The WISCI-II is an ordinal scale (0–20) consisting of 21 items reflecting various levels of walking ability, taking into account the use of assistive devices, orthotic devices and physical assistance (Table 1). The individual being assessed walks 10 m (32.8 feet),9 which is a distance often correlated with household ambulation.10 The WISCI-II was developed by a multidisciplinary team specializing in SCI (clinical and research physicians and physical therapists) from international spinal cord injury centers and then further modified.2, 9 The utility of the WISCI-II has been established in the adult population with SCI, and it demonstrates good validity and reliability.3, 4, 5, 9

Table 1 WISCI-II level and description

It is important to use valid and reliable measures for clinical care and in clinical trials involving children with SCI so that comparisons may be made over time, across centers and trials, thus showing linkages between pediatric and adult SCI outcomes. Despite being classified as a supplemental instrument for studies with children (https://commondataelements.ninds.nih.gov/SCI.aspx#tab=Data_Standards), only one pilot study has examined the psychometric properties of the WISCI-II in a pediatric sample.11 This pilot study conducted by Calhoun et al.11 focused on evaluating the reliability of the WISCI-II when used with children with SCI. Intra- and inter-rater reliability of repeated WISCI-II scores in this study was high in children aged 4–16 years. Despite these strong findings, limitations of this pilot work include a small sample size of 10 subjects and single site study.
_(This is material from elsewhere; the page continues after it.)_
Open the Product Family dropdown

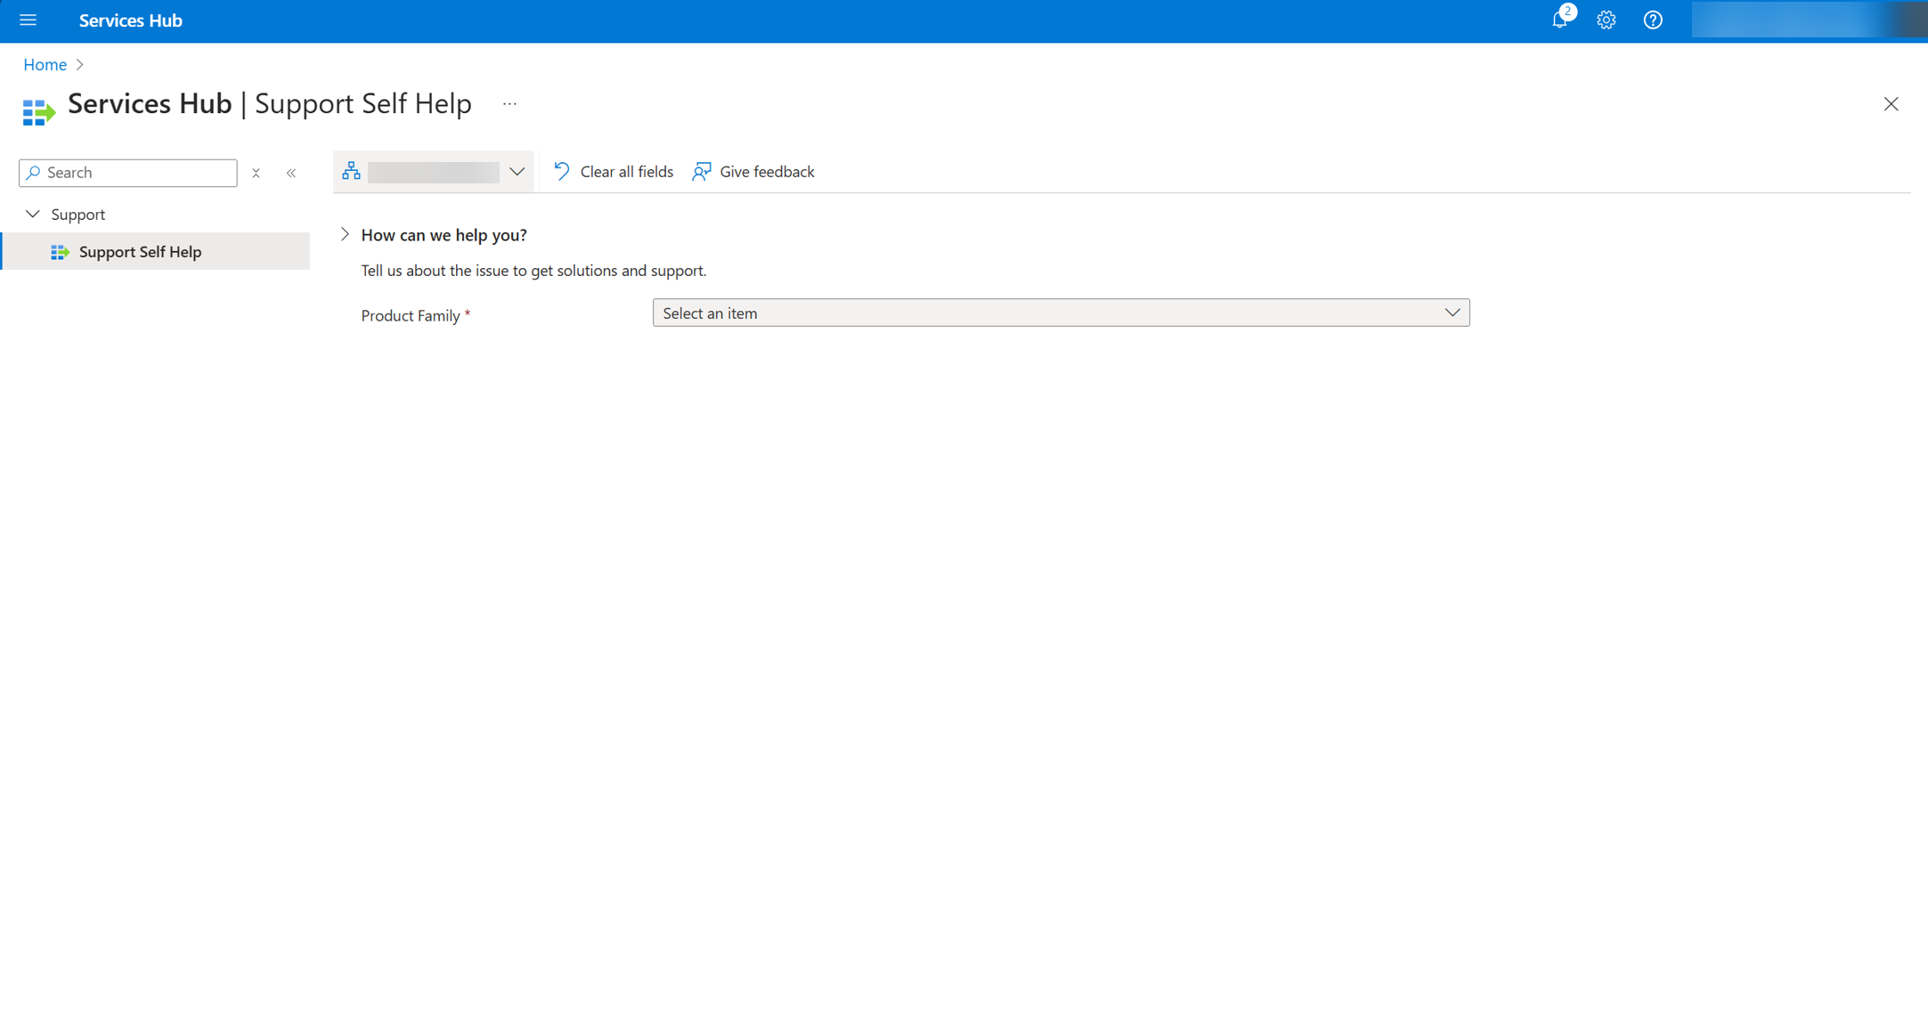[x=1061, y=313]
Therefore, the purpose of this study was to examine the construct validity of the WISCI-II as a gait and functional mobility scale for children, and to establish reliability of WISCI-II scores in a larger and more diverse sample of children with SCI, and across multiple pediatric facilities across the nation.

Materials and methods

Mixed methods were used to evaluate the WISCI-II in children with SCI. First, the WISCI-II scale and individual items were exposed to content expert evaluation using an electronic survey (construct validity). Then the scores from repeated administrations were used to establish inter- and intra-rater reliability of the WISCI-II in children.

Construct validity

A survey that listed each of the 21 WISCI-II levels (Table 1) with the same corresponding question for each level, ‘Is this an appropriate item for children’ was developed to examine construct validity. In addition, one final question was asked regarding the sequencing of the items for pediatric SCI, ‘Does the ranking of the items reflect a logical hierarchy from unable to ambulate to independent with ambulation in pediatric SCI?’ For all questions, participants were given a yes/no response option, and asked to provide an explanation for each ‘no’ answer. Using the Modified Delphi Technique,12 an iterative review of modified items was planned until 80% of responders agreed that the items and sequence were appropriate for children.
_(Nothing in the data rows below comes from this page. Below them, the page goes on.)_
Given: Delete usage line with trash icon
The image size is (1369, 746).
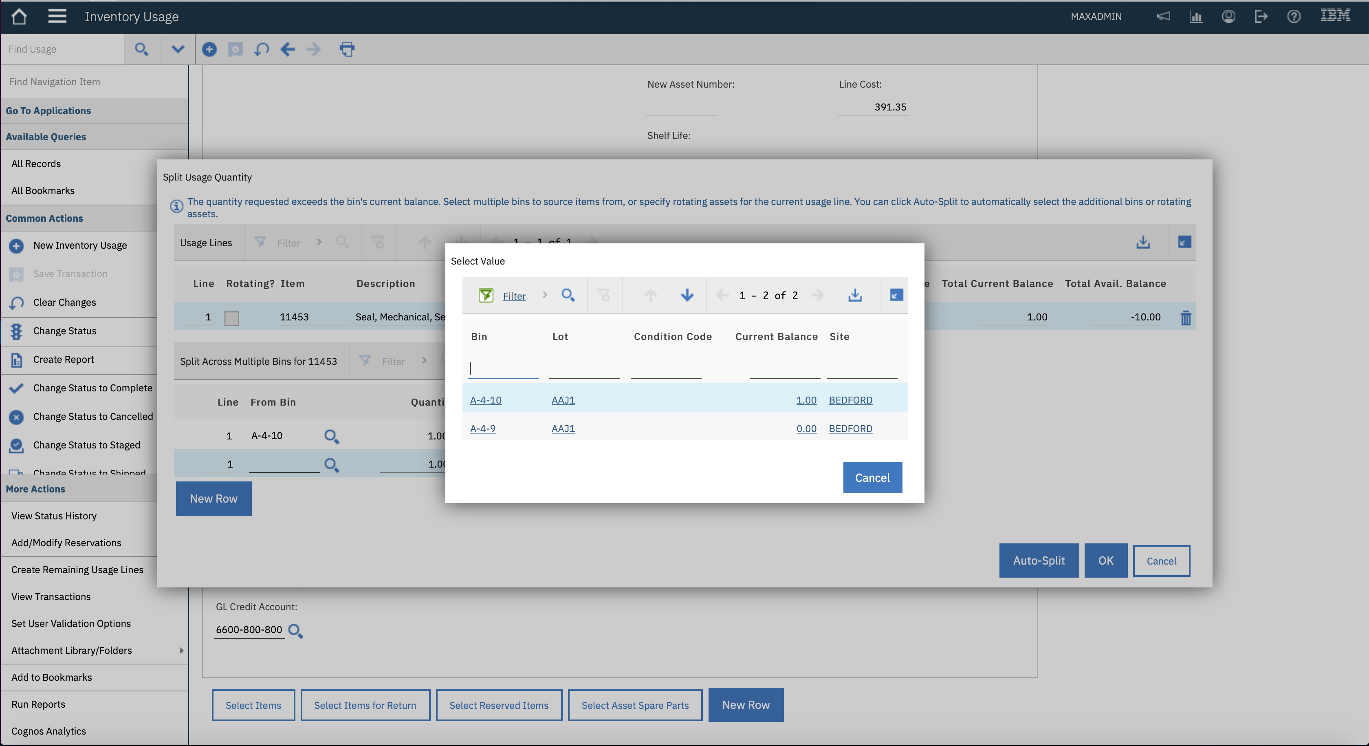Looking at the screenshot, I should [1185, 317].
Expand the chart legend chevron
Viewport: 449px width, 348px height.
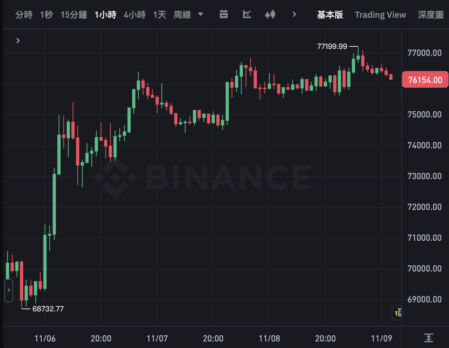pos(18,41)
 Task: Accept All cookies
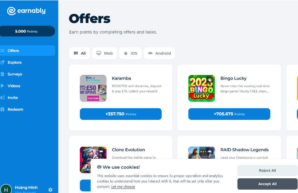(x=267, y=184)
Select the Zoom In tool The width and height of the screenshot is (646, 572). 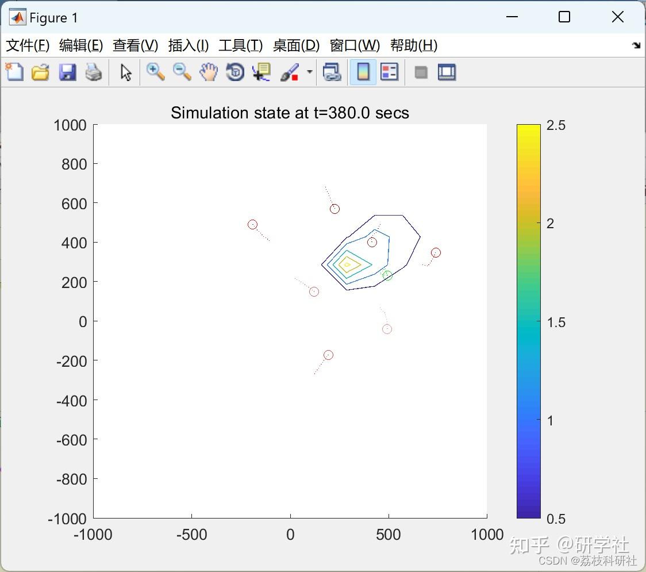click(x=155, y=72)
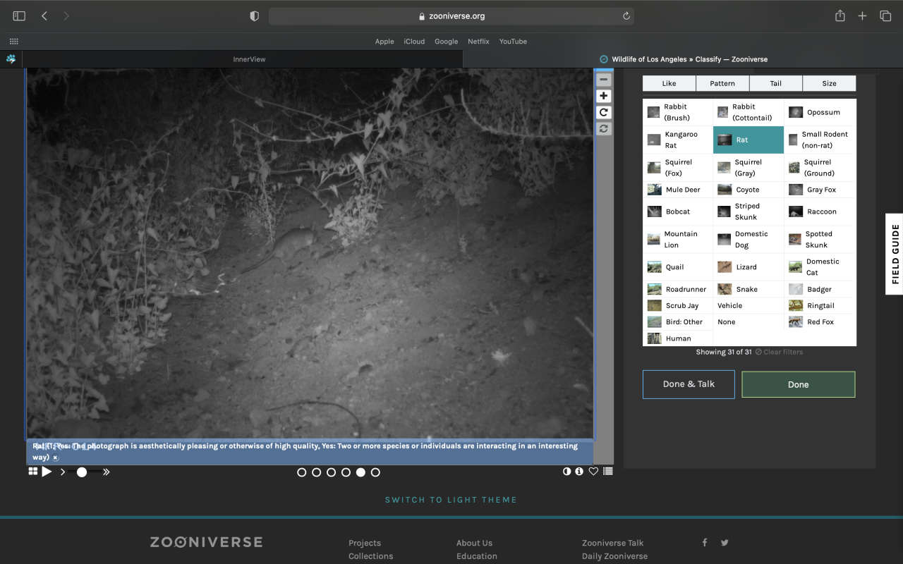Click the rotate image icon
Viewport: 903px width, 564px height.
click(603, 112)
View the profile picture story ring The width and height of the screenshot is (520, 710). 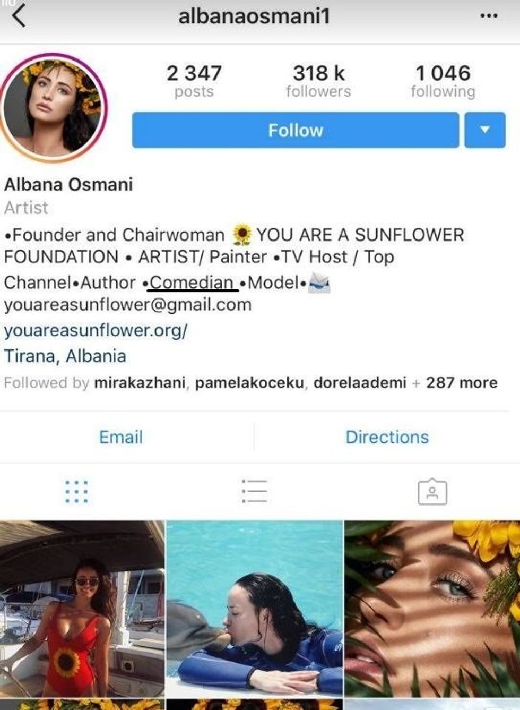54,107
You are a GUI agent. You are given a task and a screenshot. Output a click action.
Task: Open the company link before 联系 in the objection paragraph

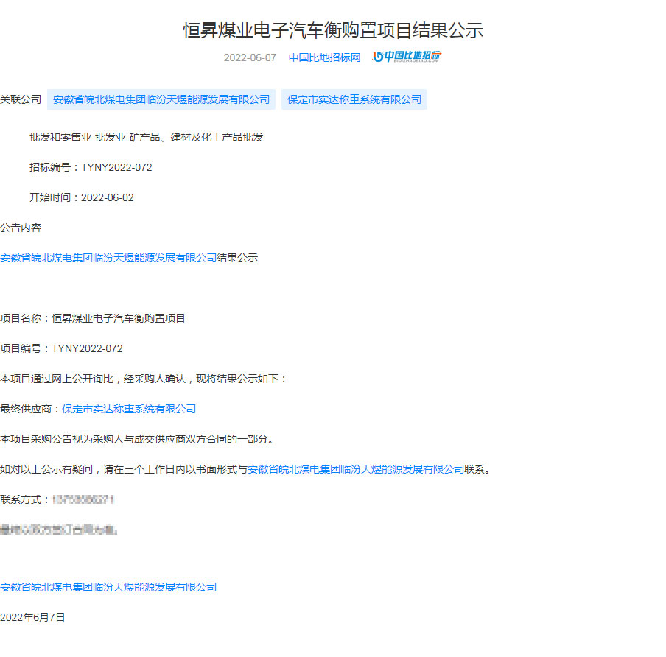point(356,469)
Purposeful and snowball sampling were used to recruit survey participants. Specifically, physical therapists known to the investigators were e-mailed an invitation that included a description of the study purpose and a link to the survey. The e-mail asked physical therapist volunteers to complete the survey and forward the invitation to their physical therapist colleagues. The survey was available for access and completion for a 3-week period and completed in an anonymous manner. Survey responses were collected using a data entry program that was automatically submitted by the respondent upon completion. In this way, all responses were de-identified in the database.
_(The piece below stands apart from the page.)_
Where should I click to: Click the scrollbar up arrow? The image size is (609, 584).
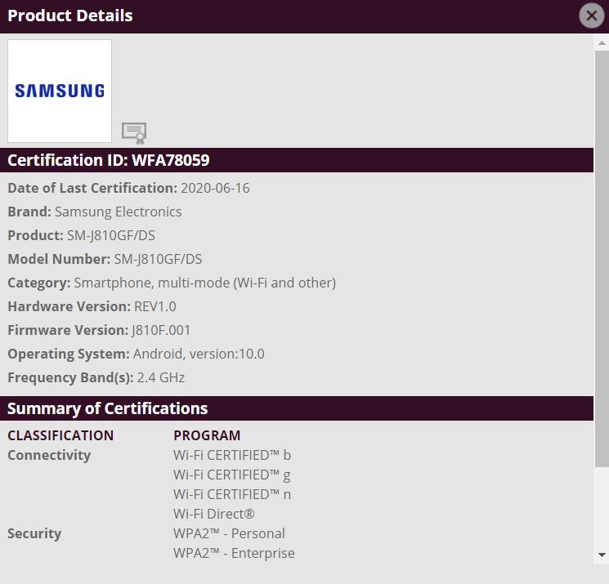(602, 43)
Participants also reported the number of total years in practice, the number of years in pediatric practice, the number of years in SCI practice and experience with the WISCI-II.

Reliability

A convenience sample of ambulatory children with chronic SCI under the age of 18 years was identified from six pediatric SCI rehabilitation centers across the nation. An estimated number of 30–50 ambulatory children were planned on the basis of the feasibility of recruiting ambulatory children with SCI. Children were included if they had the ability to ambulate reciprocally, and parental and child consent was obtained. Children were excluded if they had a comorbidity impairing motor function or if there was unwillingness to participate as evidenced by refusal to provide written consent. Because of the age of all participants, written parental consent was obtained for all subjects by their parent/legal guardian. Children aged 7–17 years also provided written assent.

For intra-rater reliability, each child underwent two trials of ambulation, separated by at least 1 h and not more than 24 h, with the same therapist. The maximal WISCI-II level for each ambulation trial was determined by the therapist using the Walking Index for Spinal Cord Injury II (WISCI-II): Instructions for Use (http://www.spinalcordcenter.org/research/wisci_ii_guide_revised2012Aug22.pdf). Participants ambulated on a smooth, non-slippery surface of 10 m using braces or equipment as necessary. Each study therapist underwent training on the WISCI-II with an expert/developer of the WISCI-II. Training included a presentation on the development of the WISCI-II, and review of the measure levels, descriptions and standardization for testing and scoring. Training also used example cases to practice scoring and to establish consistency across therapists.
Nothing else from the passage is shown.